Мы кивнули, приняв укор. Было страшно, что не уговорим принять Тосю.
— У нас раненая, — сказал Кондратьев. — Привезли мы вот ее к вам. У крыльца ждет…
— О господи! Да что ж это делается? Какая ж из девок? — и, не слушая, хозяйка всполошенно потянула валявшийся на лавке полушубок, накинула на себя.
Мы внесли Тосю на крыльцо и через сени в избу и, отвернув лоскутное одеяло на кровати, опустили на какие-то темные клочья под ним.
Вдвоем с хозяйкой мы осторожно стаскивали с Тоси одежду, а она, покорная всему, старалась стерпеть, не стонать. Сняли с нее полушубок, стеганые армейские брюки, гимнастерку. Не стало больше военной Тоси. С пожухлыми волосами, с белой кожей открывшихся исхудалых плеч и рук, молоденькая девчушечка, в ушах бабушкины аквамариновые сережки.
Угораздило ж ее застрять с нами. Быть бы ей в своей дивизии, ничего б такого не случилось.
Не сдержалась, кашлянула и вскрикнула от боли:
— Ой, мама!
— Тш, тише, потерпи, Тося.
— Это котору овцу волк задавит, та уж не пищит, — недобро сказала щекастая, крепкая соседская баба, стоя у печи, скрестив руки, присматриваясь к тому, что тут делается.
Белобанов помутненно скосился на нее и через плечо повел взглядом на дверь. Стуча мерзлыми валенками, прошел, задвинул засов.
— У вас тут, что же, никакой власти, выходит, нет, — угрюмо сказал, воротясь.
— А пошто вы-то ушли? Вон и машину свою бросили…
— Ладно тебе, хозяйка, — мирно остановил Кондратьев.
— Не хозяйка я тут. Она вон. А ей своего горюшка мало… — и ткнула рукой в занавеску, за которой в запечье скрылась маленькая контуженая девочка, беспрерывно икающая.

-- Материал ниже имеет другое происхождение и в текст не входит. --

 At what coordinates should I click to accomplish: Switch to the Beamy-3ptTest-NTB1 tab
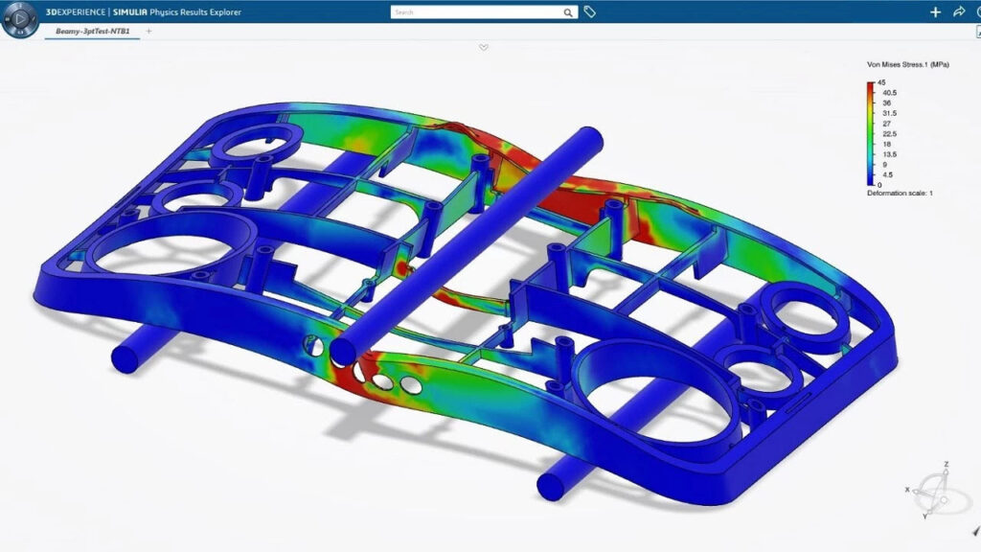click(x=92, y=31)
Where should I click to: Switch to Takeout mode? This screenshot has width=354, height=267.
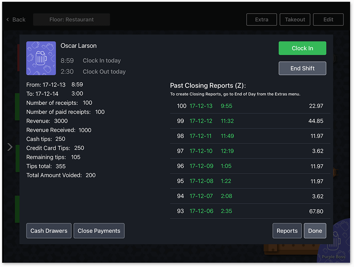click(295, 20)
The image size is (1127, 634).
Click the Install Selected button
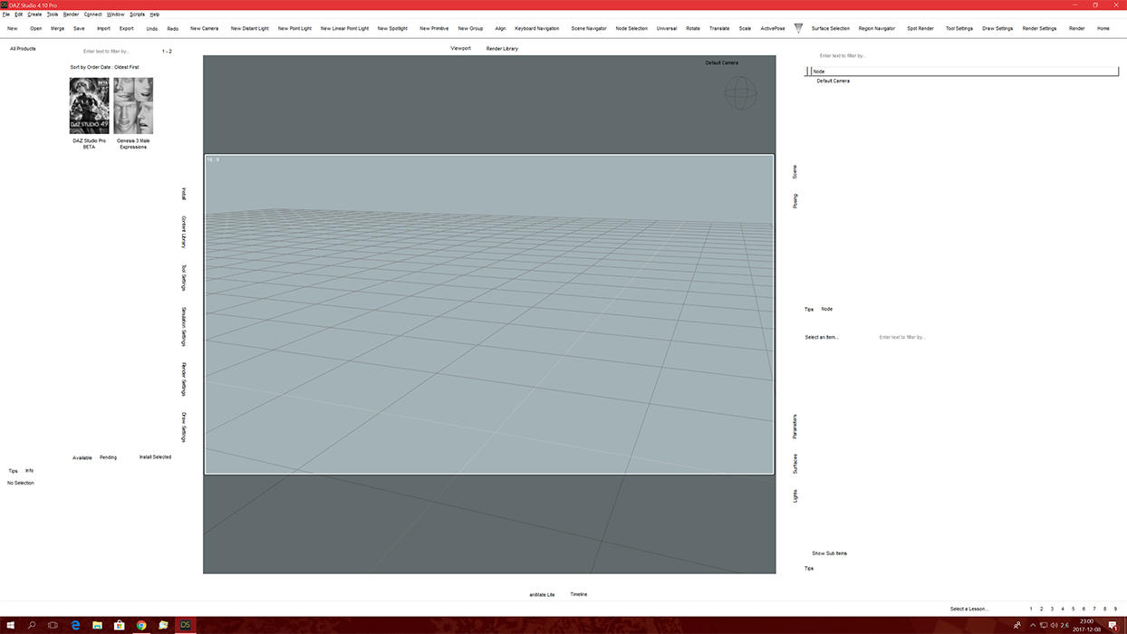155,457
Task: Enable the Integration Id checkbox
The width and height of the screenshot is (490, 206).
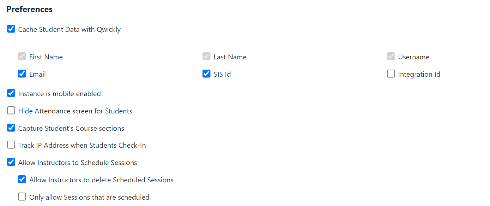Action: (x=391, y=74)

Я смотрела, как хозяйка, присев возле Тоси, поила ее чем-то из кружки. В душе у меня смягчалось, млело — не то заплачу, не то усну.
Выглянула из-за печки девочка. Маленькое изнуренное личико подергивалось в икоте. Со страхом и любопытством она таращилась на нас.
— Варварушка! — позвала хозяйка соседку. Велела унести, спрятать Тосину военную одежду, чтобы немцам на глаза не попалась.
Та молча скрутила все в узел и, надев полушубок, подхватила.
— Пусть ее отдохнет, — не велела хозяйка отдирать бинты, — мы тогда по-своему сделаем.